— Begin Data provided —
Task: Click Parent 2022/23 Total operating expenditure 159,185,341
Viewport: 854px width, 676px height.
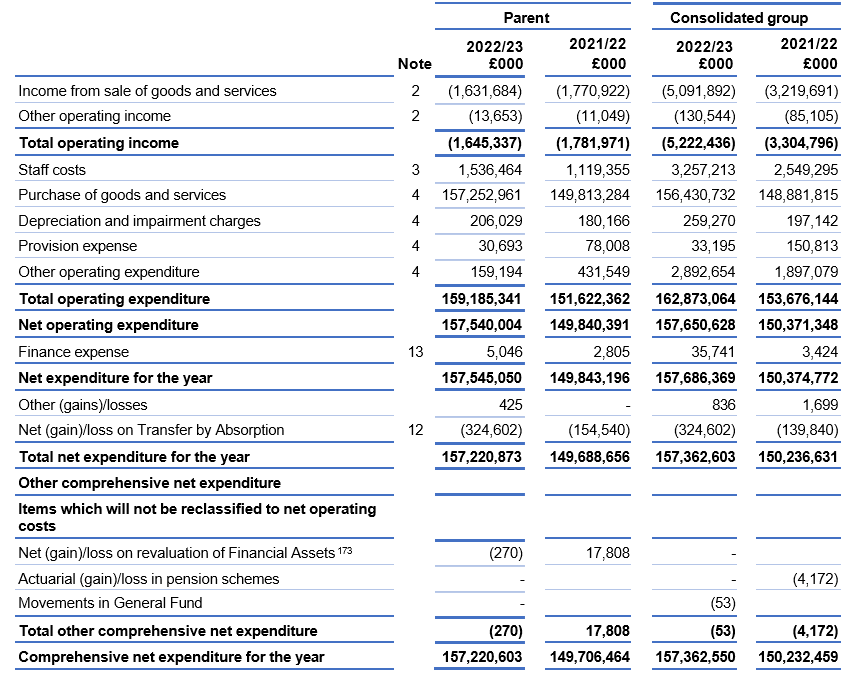Action: 481,299
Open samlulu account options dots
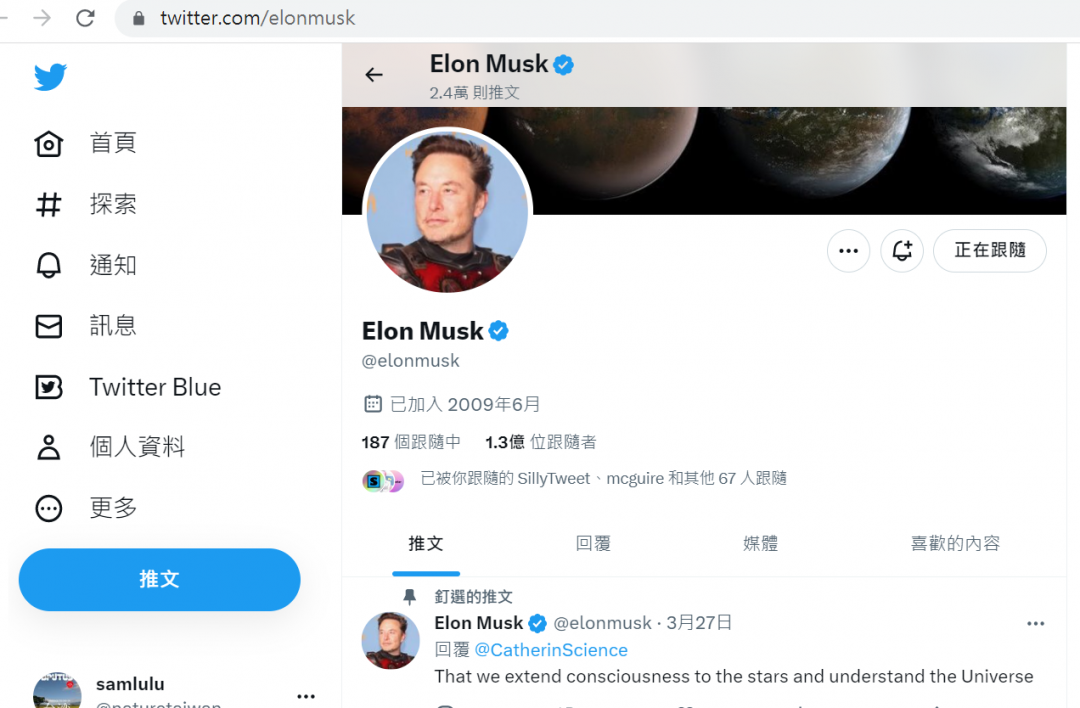This screenshot has height=708, width=1080. coord(306,696)
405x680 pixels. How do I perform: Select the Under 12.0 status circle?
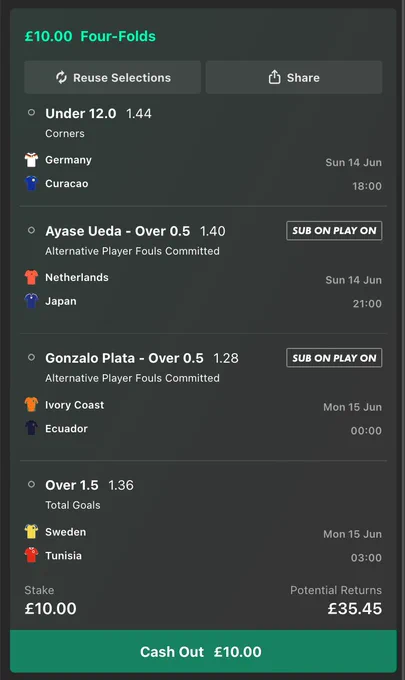tap(31, 113)
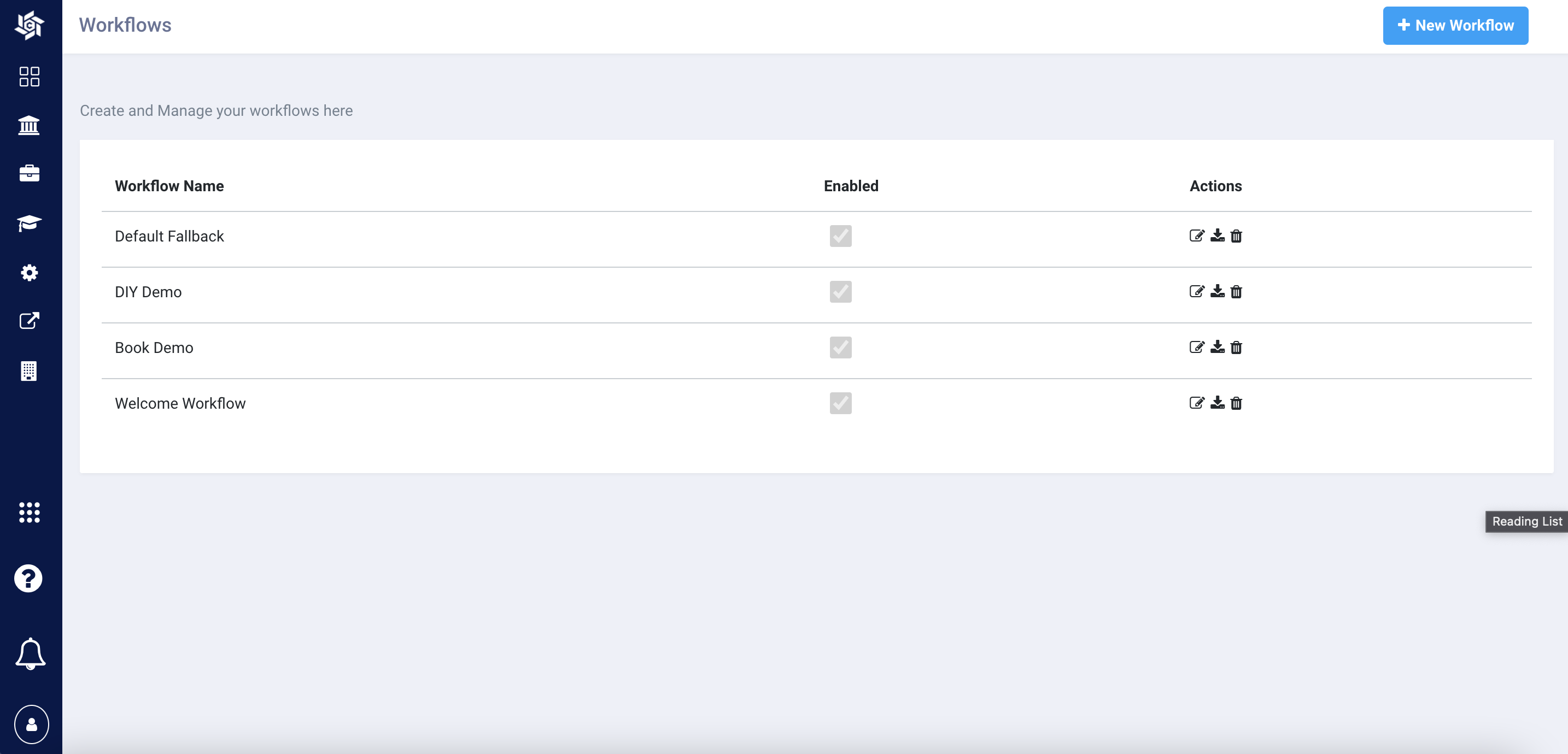Open the user profile avatar icon
The width and height of the screenshot is (1568, 754).
click(32, 724)
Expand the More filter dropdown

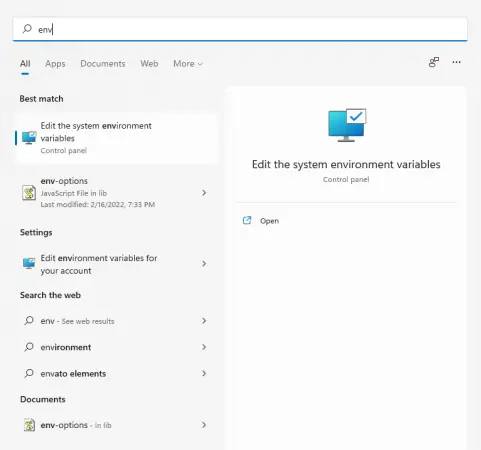(x=188, y=64)
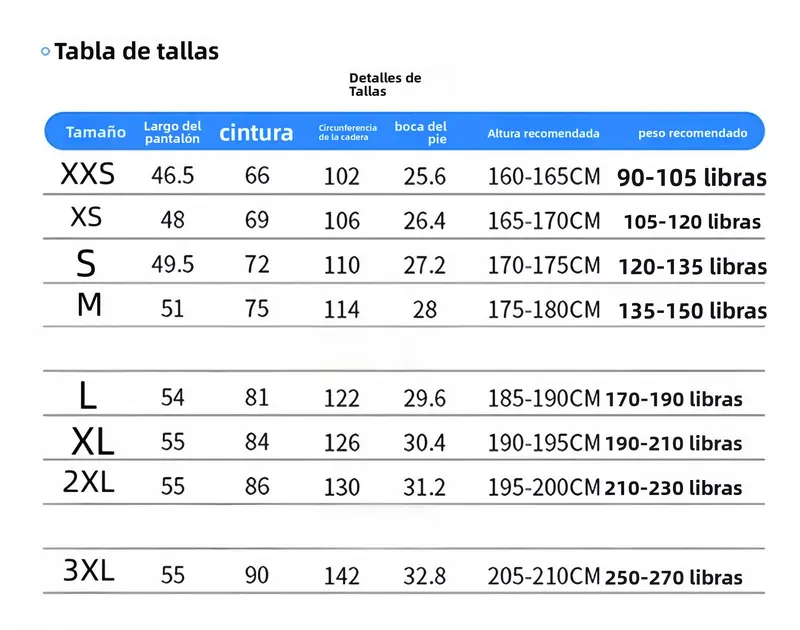Image resolution: width=800 pixels, height=630 pixels.
Task: Click Circunferencia de la cadera header
Action: pos(347,132)
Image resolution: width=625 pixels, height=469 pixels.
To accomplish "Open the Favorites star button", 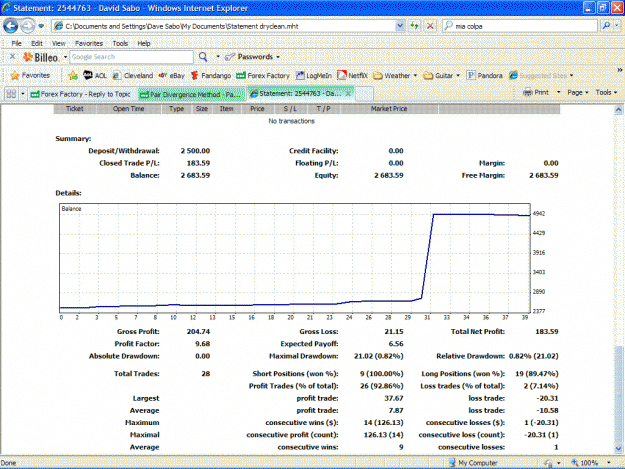I will pyautogui.click(x=30, y=75).
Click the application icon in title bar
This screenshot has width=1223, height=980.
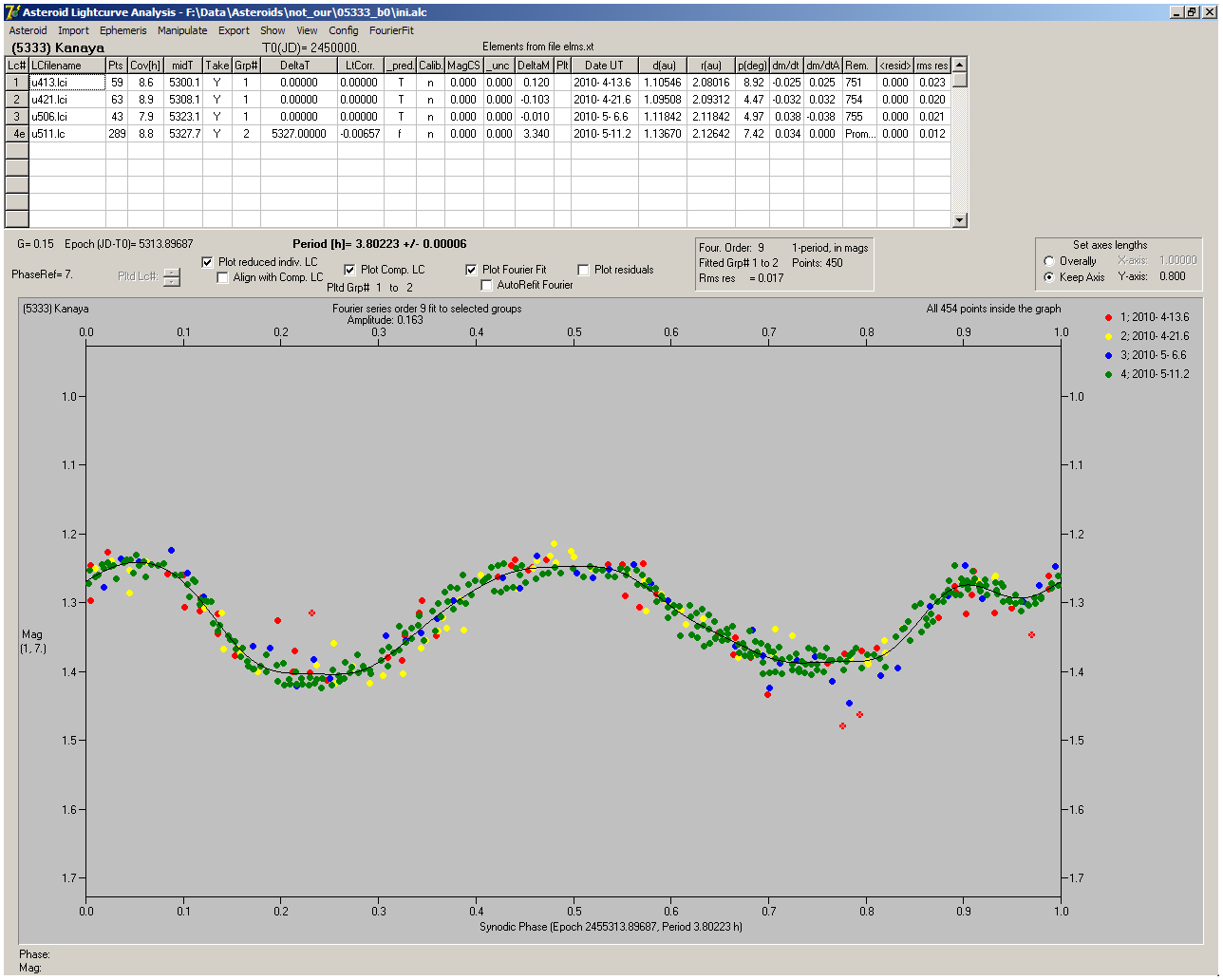(x=12, y=11)
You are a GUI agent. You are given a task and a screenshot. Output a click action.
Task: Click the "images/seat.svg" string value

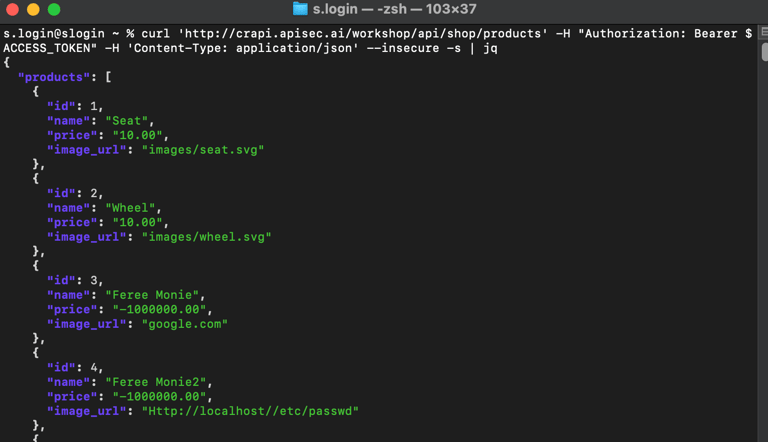click(x=203, y=150)
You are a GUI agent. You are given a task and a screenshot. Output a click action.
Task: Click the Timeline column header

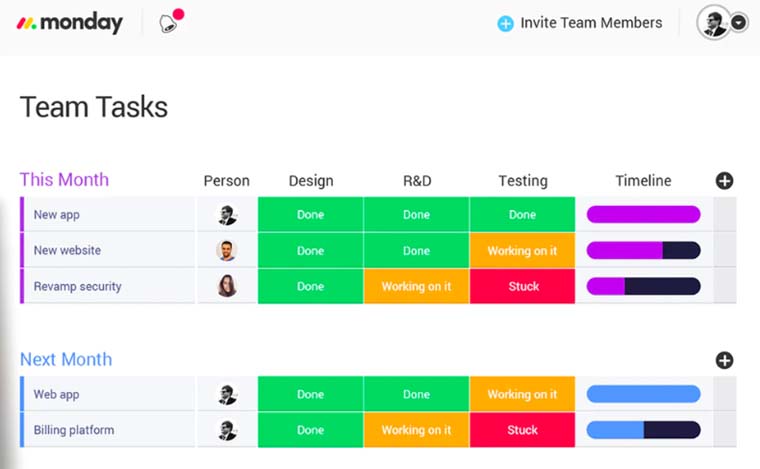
— End Data provided —
▸ **Task goal**: Copy the data above from the line with "Open samlulu account options dots" to the line with "click(32, 724)", including both of those lines, and leave the pictures out.

▸ **Correct output**:
Open samlulu account options dots
This screenshot has height=708, width=1080. coord(306,696)
405x680 pixels. How do I perform: Select the Under 12.0 status circle?
tap(31, 113)
Open the user profile avatar icon
The width and height of the screenshot is (1568, 754).
click(32, 724)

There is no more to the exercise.